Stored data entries

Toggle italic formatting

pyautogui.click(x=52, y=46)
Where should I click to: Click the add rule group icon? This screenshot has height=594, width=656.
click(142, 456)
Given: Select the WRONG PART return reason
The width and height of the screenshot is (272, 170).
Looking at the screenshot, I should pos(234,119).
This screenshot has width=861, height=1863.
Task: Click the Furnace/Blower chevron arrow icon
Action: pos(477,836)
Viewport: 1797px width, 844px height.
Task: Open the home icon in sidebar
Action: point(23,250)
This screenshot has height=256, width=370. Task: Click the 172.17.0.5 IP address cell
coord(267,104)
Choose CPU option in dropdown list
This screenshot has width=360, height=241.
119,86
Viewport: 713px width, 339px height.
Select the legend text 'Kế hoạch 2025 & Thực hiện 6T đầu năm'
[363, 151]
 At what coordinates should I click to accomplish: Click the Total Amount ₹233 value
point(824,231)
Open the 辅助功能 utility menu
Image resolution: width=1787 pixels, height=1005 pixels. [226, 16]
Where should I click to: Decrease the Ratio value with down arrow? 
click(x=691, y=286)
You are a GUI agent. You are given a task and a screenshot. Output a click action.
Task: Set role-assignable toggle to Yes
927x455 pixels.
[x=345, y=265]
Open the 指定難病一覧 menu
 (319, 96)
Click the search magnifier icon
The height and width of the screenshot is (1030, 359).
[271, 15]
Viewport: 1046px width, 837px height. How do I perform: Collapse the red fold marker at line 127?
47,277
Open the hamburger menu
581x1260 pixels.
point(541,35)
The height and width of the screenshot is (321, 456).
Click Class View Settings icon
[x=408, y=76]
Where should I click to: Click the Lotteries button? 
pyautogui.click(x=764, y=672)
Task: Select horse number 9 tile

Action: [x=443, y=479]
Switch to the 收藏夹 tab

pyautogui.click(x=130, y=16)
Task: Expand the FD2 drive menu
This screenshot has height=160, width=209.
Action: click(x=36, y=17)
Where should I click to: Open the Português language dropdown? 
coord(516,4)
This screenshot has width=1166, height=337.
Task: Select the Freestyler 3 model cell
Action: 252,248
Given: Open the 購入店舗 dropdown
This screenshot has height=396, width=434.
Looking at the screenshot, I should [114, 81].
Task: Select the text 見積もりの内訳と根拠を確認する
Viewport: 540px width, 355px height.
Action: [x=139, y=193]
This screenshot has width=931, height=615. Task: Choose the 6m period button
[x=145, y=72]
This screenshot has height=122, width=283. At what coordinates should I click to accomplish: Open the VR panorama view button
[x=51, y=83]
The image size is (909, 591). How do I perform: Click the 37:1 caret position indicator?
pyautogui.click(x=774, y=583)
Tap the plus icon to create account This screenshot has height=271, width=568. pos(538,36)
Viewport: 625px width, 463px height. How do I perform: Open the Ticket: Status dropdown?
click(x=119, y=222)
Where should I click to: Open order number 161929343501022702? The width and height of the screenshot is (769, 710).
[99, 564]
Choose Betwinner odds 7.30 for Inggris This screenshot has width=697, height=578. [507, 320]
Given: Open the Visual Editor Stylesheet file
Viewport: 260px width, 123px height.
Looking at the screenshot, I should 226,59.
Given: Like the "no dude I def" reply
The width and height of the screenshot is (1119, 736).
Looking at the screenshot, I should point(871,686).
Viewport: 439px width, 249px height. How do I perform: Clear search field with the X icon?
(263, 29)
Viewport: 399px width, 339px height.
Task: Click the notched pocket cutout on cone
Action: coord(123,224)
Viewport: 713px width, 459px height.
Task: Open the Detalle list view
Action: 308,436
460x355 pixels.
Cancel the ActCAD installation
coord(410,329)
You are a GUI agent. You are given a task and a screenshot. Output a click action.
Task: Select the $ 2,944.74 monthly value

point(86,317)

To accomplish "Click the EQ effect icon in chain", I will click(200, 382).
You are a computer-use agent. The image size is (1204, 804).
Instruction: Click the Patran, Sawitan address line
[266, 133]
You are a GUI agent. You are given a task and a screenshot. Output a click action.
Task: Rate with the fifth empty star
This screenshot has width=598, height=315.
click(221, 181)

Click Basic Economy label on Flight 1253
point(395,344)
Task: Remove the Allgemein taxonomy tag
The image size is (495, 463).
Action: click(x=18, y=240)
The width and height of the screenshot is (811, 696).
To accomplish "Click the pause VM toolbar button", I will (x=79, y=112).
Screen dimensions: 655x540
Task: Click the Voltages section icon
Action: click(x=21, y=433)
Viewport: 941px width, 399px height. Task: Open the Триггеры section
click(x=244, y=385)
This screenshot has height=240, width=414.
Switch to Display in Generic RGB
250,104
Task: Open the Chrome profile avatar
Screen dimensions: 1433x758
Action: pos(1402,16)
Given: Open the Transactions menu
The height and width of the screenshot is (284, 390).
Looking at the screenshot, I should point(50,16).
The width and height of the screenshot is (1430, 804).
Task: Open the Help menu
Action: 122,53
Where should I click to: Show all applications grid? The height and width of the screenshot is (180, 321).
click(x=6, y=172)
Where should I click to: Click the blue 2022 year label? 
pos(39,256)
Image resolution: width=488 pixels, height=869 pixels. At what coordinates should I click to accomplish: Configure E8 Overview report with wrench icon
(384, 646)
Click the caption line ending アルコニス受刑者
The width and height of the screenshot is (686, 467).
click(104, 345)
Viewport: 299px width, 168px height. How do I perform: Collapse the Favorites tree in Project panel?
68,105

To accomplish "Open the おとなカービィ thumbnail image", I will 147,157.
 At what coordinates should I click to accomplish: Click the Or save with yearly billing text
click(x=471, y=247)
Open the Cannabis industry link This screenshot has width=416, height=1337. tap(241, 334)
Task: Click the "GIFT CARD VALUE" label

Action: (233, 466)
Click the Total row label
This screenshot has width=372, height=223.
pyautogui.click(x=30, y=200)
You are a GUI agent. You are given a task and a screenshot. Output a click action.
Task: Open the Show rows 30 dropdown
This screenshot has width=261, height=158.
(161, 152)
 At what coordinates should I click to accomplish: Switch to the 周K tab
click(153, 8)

▶ _WORK INSTRUCTIONS_: Copy the data once more. Leave nothing out.

▶ _YOUR SOLUTION_:
Toggle italic formatting

pyautogui.click(x=52, y=46)
Where should I click to: Click the add rule group icon? This screenshot has height=594, width=656.
click(142, 456)
Given: Select the WRONG PART return reason
The width and height of the screenshot is (272, 170).
Looking at the screenshot, I should pos(234,119).
This screenshot has width=861, height=1863.
Task: Click the Furnace/Blower chevron arrow icon
Action: pos(477,836)
Viewport: 1797px width, 844px height.
Task: Open the home icon in sidebar
Action: point(23,250)
This screenshot has height=256, width=370. Task: Click the 172.17.0.5 IP address cell
coord(267,104)
Choose CPU option in dropdown list
This screenshot has width=360, height=241.
119,86
Viewport: 713px width, 339px height.
Select the legend text 'Kế hoạch 2025 & Thực hiện 6T đầu năm'
[363, 151]
 At what coordinates should I click to accomplish: Click the Total Amount ₹233 value
point(824,231)
Open the 辅助功能 utility menu
Image resolution: width=1787 pixels, height=1005 pixels. [226, 16]
Where should I click to: Decrease the Ratio value with down arrow? 
click(x=691, y=286)
You are a GUI agent. You are given a task and a screenshot. Output a click action.
Task: Set role-assignable toggle to Yes
927x455 pixels.
[x=345, y=265]
Open the 指定難病一覧 menu
 (319, 96)
Click the search magnifier icon
The height and width of the screenshot is (1030, 359).
[271, 15]
Viewport: 1046px width, 837px height. How do I perform: Collapse the red fold marker at line 127?
47,277
Open the hamburger menu
581x1260 pixels.
point(541,35)
The height and width of the screenshot is (321, 456).
Click Class View Settings icon
[x=408, y=76]
Where should I click to: Click the Lotteries button? 
pyautogui.click(x=764, y=672)
Task: Select horse number 9 tile

Action: [x=443, y=479]
Switch to the 收藏夹 tab

pyautogui.click(x=130, y=16)
Task: Expand the FD2 drive menu
This screenshot has height=160, width=209.
Action: click(x=36, y=17)
Where should I click to: Open the Português language dropdown? 
coord(516,4)
This screenshot has width=1166, height=337.
Task: Select the Freestyler 3 model cell
Action: 252,248
Given: Open the 購入店舗 dropdown
This screenshot has height=396, width=434.
Looking at the screenshot, I should [114, 81].
Task: Select the text 見積もりの内訳と根拠を確認する
Viewport: 540px width, 355px height.
Action: [x=139, y=193]
This screenshot has width=931, height=615. Task: Choose the 6m period button
[x=145, y=72]
This screenshot has height=122, width=283. At what coordinates should I click to accomplish: Open the VR panorama view button
[x=51, y=83]
The image size is (909, 591). How do I perform: Click the 37:1 caret position indicator?
pyautogui.click(x=774, y=583)
Tap the plus icon to create account This screenshot has height=271, width=568. pos(538,36)
Viewport: 625px width, 463px height. How do I perform: Open the Ticket: Status dropdown?
click(x=119, y=222)
Where should I click to: Open order number 161929343501022702? The width and height of the screenshot is (769, 710).
[99, 564]
Choose Betwinner odds 7.30 for Inggris This screenshot has width=697, height=578. [507, 320]
Given: Open the Visual Editor Stylesheet file
Viewport: 260px width, 123px height.
Looking at the screenshot, I should 226,59.
Given: Like the "no dude I def" reply
The width and height of the screenshot is (1119, 736).
Looking at the screenshot, I should point(871,686).
Viewport: 439px width, 249px height. How do I perform: Clear search field with the X icon?
(263, 29)
Viewport: 399px width, 339px height.
Task: Click the notched pocket cutout on cone
Action: coord(123,224)
Viewport: 713px width, 459px height.
Task: Open the Detalle list view
Action: 308,436
460x355 pixels.
Cancel the ActCAD installation
coord(410,329)
You are a GUI agent. You are given a task and a screenshot. Output a click action.
Task: Select the $ 2,944.74 monthly value

point(86,317)

To accomplish "Click the EQ effect icon in chain", I will click(200, 382).
You are a computer-use agent. The image size is (1204, 804).
Instruction: Click the Patran, Sawitan address line
[266, 133]
You are a GUI agent. You are given a task and a screenshot. Output a click action.
Task: Rate with the fifth empty star
This screenshot has width=598, height=315.
click(221, 181)

Click Basic Economy label on Flight 1253
point(395,344)
Task: Remove the Allgemein taxonomy tag
The image size is (495, 463).
Action: click(x=18, y=240)
The width and height of the screenshot is (811, 696).
To accomplish "Click the pause VM toolbar button", I will (x=79, y=112).
Screen dimensions: 655x540
Task: Click the Voltages section icon
Action: click(x=21, y=433)
Viewport: 941px width, 399px height. Task: Open the Триггеры section
click(x=244, y=385)
This screenshot has height=240, width=414.
Switch to Display in Generic RGB
250,104
Task: Open the Chrome profile avatar
Screen dimensions: 1433x758
Action: pos(1402,16)
Given: Open the Transactions menu
The height and width of the screenshot is (284, 390).
Looking at the screenshot, I should point(50,16).
The width and height of the screenshot is (1430, 804).
Task: Open the Help menu
Action: 122,53
Where should I click to: Show all applications grid? The height and width of the screenshot is (180, 321).
click(x=6, y=172)
Where should I click to: Click the blue 2022 year label? 
pos(39,256)
Image resolution: width=488 pixels, height=869 pixels. At what coordinates should I click to accomplish: Configure E8 Overview report with wrench icon
(384, 646)
Click the caption line ending アルコニス受刑者
The width and height of the screenshot is (686, 467).
click(104, 345)
Viewport: 299px width, 168px height. How do I perform: Collapse the Favorites tree in Project panel?
68,105

To accomplish "Open the おとなカービィ thumbnail image", I will 147,157.
 At what coordinates should I click to accomplish: Click the Or save with yearly billing text
click(x=471, y=247)
Open the Cannabis industry link This screenshot has width=416, height=1337. tap(241, 334)
Task: Click the "GIFT CARD VALUE" label

Action: (233, 466)
Click the Total row label
This screenshot has width=372, height=223.
pyautogui.click(x=30, y=200)
You are a GUI agent. You are given a task and a screenshot. Output a click action.
Task: Open the Show rows 30 dropdown
This screenshot has width=261, height=158.
(161, 152)
 At what coordinates should I click to accomplish: Switch to the 周K tab
click(153, 8)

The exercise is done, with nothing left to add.